Didn’t the customers know whom they were dealing with? True, used-car salesmen are not as bad as politicians, with all their smiles, handshakes and reassurances, but consumer caution recommended itself at the time. Talk about gullible!

Still, one has to feel a bit sorry for the customers who proved easy marks for the master salesmen on the Freedom lot. The chief salesman, George, just hugged his way into people’s affections.

Colin was also much admired when he spoke at the car show in front of a crowd that contained many shifty foreigners. He won over the many doubters with evidence proving that this was the only vehicle for the road ahead. Yes, everybody trusted Colin. Unfortunately, he is no longer with the firm. I guess that sometimes salesmen in such operations just get disgusted with themselves.

The other partner, Dick, isn’t as warm and fuzzy, and he’s also a bit shy, so he continues to do other chores, such as dealing with repo men and torturing the books.

What a deal Freedom Motors had for the Iraqi convertible before it rolled off the lot in 2003. The vehicle was especially remodeled from bits and pieces of an older automobile that proved very popular — the Cold War Coupe — despite its being hugely expensive to maintain.

Unfortunately, the customers of its successor now complain that the wheels have fallen off — and it also burns tax dollars like nobody’s business. But that is no argument to abandon the vehicle, according to Freedom Motors. At further great expense, the vehicle has been given more horsepower. It can surge ahead without wheels or any other popular support.

Just because the customers in total continue to pay billions of dollars a month on the installment plan for this model, they can’t very well expect the vehicle to perform well yet, or so the salesmen insist. After all, this vehicle was made by the government. That is why the Freedom Motors lot in Washington, D.C., is festooned with American flags.

A person would have to have been extremely unpatriotic not to have climbed into the Iraq Touring Convertible immediately. They didn’t get any sort of written warranty, but everyone who drove away got a “We Support Our Drivers” bumper sticker.

At first, the vehicle was impressively zippy. It cleared all before it as it drove to its destination.

Unfortunately, over time, the pedestrians in the places it visited did not view its presence as liberating. Because they had no appreciation for American engineering, they came to resent that it occupied space, blowing exhaust while turning their land into a parking lot. They took to throwing things at the vehicle and they weren’t the rose petals that Freedom Motors had led the customers to expect.
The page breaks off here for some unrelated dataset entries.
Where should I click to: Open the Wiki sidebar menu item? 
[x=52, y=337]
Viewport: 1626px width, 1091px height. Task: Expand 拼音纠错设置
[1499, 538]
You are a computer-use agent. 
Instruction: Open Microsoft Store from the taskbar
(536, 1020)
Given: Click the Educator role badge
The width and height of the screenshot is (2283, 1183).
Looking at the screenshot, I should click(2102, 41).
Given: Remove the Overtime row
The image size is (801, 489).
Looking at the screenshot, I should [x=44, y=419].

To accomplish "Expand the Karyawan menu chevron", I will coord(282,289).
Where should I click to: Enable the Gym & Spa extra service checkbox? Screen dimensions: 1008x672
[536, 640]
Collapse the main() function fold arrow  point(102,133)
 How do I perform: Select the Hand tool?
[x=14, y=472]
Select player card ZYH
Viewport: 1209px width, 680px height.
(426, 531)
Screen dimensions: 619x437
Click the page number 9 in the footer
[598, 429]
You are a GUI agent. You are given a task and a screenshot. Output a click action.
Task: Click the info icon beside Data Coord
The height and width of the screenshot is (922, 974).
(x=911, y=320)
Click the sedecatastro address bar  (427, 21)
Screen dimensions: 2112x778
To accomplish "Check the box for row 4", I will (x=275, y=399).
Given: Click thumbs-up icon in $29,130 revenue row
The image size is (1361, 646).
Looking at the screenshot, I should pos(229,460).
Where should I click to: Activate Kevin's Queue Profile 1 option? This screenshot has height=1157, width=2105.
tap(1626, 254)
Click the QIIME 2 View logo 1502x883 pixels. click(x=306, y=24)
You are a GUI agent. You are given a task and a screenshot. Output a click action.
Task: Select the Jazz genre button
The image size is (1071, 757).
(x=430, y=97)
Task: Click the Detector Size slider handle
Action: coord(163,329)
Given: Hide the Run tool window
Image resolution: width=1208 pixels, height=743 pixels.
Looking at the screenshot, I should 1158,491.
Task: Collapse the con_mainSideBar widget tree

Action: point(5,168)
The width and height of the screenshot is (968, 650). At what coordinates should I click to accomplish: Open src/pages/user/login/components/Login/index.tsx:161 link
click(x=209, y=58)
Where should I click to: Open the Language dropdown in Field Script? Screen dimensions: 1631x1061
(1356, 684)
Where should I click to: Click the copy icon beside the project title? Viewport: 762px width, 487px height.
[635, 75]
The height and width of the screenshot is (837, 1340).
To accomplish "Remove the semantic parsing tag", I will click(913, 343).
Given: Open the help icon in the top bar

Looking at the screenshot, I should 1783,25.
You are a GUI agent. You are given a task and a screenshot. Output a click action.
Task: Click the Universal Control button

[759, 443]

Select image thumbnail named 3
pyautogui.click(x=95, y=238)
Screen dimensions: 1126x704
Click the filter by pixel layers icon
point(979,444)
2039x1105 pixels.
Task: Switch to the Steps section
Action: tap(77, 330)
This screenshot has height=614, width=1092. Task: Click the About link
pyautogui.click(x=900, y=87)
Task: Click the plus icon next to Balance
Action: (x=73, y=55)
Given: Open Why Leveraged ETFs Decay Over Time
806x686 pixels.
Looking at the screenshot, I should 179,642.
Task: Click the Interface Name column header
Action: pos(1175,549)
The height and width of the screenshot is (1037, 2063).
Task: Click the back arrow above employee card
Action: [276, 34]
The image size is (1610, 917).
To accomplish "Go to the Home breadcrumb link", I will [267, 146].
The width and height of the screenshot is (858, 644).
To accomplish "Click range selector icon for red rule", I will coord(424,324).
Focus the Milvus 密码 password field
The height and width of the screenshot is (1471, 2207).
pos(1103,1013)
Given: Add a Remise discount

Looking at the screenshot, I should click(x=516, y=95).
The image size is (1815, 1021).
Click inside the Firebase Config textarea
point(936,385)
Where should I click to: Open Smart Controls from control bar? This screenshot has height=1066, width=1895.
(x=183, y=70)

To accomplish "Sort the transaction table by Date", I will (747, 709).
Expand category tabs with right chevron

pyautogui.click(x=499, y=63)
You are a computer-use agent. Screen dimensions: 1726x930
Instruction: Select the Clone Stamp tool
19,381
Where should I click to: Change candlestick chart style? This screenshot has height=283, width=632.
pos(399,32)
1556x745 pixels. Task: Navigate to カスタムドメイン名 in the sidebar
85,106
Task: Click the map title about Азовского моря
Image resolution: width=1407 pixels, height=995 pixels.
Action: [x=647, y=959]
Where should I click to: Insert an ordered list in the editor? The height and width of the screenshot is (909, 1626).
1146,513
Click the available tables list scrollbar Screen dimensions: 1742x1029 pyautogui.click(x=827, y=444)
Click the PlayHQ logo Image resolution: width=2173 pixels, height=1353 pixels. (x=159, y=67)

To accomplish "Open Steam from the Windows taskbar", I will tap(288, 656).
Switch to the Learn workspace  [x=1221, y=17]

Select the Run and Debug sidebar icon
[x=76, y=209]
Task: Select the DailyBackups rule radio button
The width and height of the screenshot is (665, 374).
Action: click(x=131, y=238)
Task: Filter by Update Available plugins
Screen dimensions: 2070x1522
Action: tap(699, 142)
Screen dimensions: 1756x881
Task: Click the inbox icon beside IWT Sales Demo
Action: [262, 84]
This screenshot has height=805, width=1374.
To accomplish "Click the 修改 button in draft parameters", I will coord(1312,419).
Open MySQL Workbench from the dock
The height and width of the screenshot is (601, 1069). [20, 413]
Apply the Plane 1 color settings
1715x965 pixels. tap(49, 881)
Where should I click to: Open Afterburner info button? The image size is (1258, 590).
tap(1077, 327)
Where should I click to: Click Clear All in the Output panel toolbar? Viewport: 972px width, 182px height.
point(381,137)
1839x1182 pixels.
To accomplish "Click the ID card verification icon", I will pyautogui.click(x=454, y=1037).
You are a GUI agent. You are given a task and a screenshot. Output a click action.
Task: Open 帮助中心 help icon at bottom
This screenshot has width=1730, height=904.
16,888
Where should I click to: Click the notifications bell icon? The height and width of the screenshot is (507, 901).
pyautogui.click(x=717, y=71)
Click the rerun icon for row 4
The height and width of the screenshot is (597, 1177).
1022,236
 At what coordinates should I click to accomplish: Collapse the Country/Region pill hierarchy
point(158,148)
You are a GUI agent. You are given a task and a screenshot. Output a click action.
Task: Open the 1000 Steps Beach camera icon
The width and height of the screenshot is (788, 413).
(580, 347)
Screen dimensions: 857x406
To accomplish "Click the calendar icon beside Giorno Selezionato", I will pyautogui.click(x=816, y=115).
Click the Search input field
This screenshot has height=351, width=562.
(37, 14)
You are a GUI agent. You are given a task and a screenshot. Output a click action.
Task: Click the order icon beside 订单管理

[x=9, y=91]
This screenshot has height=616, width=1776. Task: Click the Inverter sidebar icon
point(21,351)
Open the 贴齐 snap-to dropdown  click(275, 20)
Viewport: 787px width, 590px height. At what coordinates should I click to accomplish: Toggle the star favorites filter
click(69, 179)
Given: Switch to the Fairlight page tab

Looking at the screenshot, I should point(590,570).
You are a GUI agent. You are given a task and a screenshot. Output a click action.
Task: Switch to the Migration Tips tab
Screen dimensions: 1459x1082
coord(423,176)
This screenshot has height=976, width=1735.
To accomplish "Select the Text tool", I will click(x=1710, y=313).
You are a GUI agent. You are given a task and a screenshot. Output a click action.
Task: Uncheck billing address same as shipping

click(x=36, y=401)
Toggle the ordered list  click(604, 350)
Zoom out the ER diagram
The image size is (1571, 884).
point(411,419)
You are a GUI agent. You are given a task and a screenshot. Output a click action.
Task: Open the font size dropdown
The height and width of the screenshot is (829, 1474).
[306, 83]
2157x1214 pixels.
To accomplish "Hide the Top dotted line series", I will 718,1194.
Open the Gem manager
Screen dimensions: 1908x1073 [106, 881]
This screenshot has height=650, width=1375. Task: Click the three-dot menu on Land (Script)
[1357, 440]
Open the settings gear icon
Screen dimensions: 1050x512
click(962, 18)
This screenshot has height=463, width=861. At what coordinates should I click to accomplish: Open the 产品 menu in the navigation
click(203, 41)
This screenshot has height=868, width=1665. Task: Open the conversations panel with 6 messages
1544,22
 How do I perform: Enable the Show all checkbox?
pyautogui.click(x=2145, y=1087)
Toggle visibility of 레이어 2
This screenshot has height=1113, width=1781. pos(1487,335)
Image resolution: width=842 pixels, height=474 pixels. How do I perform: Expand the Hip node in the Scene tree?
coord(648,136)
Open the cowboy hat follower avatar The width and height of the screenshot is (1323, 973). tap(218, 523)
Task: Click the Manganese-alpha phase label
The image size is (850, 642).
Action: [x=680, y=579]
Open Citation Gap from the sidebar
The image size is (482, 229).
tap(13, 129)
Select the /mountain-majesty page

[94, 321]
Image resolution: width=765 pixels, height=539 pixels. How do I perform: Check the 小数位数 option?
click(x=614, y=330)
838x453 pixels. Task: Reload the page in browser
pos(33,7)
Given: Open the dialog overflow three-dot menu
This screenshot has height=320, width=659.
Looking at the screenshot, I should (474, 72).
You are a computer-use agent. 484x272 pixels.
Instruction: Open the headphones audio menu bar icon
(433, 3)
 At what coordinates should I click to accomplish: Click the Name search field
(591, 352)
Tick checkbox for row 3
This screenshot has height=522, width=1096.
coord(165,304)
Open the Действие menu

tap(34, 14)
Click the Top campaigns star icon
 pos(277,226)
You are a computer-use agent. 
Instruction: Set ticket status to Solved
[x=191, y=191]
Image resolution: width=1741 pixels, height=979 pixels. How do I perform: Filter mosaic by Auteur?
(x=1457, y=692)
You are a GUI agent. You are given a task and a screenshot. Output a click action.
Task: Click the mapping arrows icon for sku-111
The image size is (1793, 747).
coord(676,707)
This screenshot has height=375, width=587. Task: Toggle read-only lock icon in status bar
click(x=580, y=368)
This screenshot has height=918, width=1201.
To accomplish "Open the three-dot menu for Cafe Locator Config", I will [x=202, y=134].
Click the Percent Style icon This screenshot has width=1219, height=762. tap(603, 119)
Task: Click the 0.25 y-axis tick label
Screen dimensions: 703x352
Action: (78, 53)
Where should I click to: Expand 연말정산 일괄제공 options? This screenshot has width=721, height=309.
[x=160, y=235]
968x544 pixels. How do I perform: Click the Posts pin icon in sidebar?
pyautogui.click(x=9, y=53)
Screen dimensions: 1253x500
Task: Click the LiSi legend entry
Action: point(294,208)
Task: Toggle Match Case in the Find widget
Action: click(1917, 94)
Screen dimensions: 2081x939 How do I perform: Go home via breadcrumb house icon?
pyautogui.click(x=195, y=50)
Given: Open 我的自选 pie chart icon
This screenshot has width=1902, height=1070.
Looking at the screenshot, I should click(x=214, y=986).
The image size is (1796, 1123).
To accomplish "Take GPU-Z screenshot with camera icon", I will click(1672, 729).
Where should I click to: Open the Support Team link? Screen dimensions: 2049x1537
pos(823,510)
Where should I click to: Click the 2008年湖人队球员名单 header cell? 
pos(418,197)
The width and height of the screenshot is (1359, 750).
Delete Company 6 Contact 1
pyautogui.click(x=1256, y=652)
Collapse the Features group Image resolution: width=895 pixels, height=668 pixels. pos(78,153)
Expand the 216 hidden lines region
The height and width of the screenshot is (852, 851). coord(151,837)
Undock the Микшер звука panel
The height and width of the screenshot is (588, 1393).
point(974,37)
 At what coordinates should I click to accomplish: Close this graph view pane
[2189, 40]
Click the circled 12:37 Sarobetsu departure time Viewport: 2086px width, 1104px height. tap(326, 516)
The customers endured this for a long time, but now they are getting mad. They were told that the extra horsepower would get the old jalopy working in good order, but a new consumer report indicates that some of the benchmarks for improvement just aren’t being met.

No surprise there. Credibility was never an option on this lot. All you get for your money is patriotic noises on the car radio. Of course, no refunds are offered. Chief salesman George, in the white shed at the back of the lot, insists that his convertible that keeps converting into something else is just picking up speed and will bring safety to all who see it go by.

Trust us, say the folks at Freedom Motors, and never mind the wrecks. That would be nice, but with their record, trusting to common sense and calling the tow truck to remove this vehicle would be better. After all, when you buy a lemon, there’s still no guarantee of lemonade at the end of the road.

(Reg Henry is a columnist for the Pittsburgh Post-Gazette. His email address is rhenry(at)post-gazette.com.)

One Response to "Have we got a deal for you"

  1. Steve Horn  July 12, 2007 at 11:25 am

    Interesting analogy you’ve selected there – I was just reading an inteview with Lee Iacocca. Apparently CEO’s of Ford, GM and Chrysler tried for a couple years to get a meeting with Bush. They were denied access (he was busy). Apparently meeting with the winner of “American Idol” was more important than meeting with the heads of corporations, of an industry, that made this nation the most powerful on earth.

    Funny how the Bush administration is an analog for the auto industry. Ratings falling through the floor, no popular products, management problems, integrity problems, inability to adapt to changing conditions, trying to shove the same old crap products (perhaps with a new name or painted a new color) down the citizens necks year after year – and headed towards an inevitable collapse.

    I take my hat off to ya – you nailed it!